There are just too many lies, broken promises, and flip-flops to keep track of.
JFK's campaign MUST, IMO, approach this in a systematic fashion. They should have an "Outrage of the Day" M-F, with widespread press releases, letters-to-the-editor ready to go (like Bush has here:
discussed here: http://billmon.org/archives/001106.html )
Hammer Hammer Hammer!! Here is my letter today:
So, Martha Stewart has been found guilty and most likely will go to jail. She sold $228,000 worth of ImClone stock before the price plummeted based on insider information and was convicted on obstruction charges. But what I would like to know is, why are the rules not the same for everyone?
In 1990 George W. Bush dumped $848,000 worth of Harken Energy Corp. stock before the price plummeted. Bush, as a Harken board member and a member of the well-informed Harken Audit Committee, surely had insider information about the oil company's financial woes.
If Bush didn't think his sale would be considered suspicious, why did he wait eight months to notify the SEC about the trade and then uncharacteristically leave the notification undated?

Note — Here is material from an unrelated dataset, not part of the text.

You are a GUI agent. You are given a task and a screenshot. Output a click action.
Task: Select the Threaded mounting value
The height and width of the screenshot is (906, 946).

He said the timing of his sale of stock before the price plummeted was purely 'coincidental.'
Lucky for Bush, his father was president at the time, the head of the SEC was his father's appointee and former vice presidential counsel, and the SEC's general counsel was Bush's personal lawyer in his sale of the Texas Rangers. Why is it that Bush seemed to get away with something much worse than Martha Stewart's crime?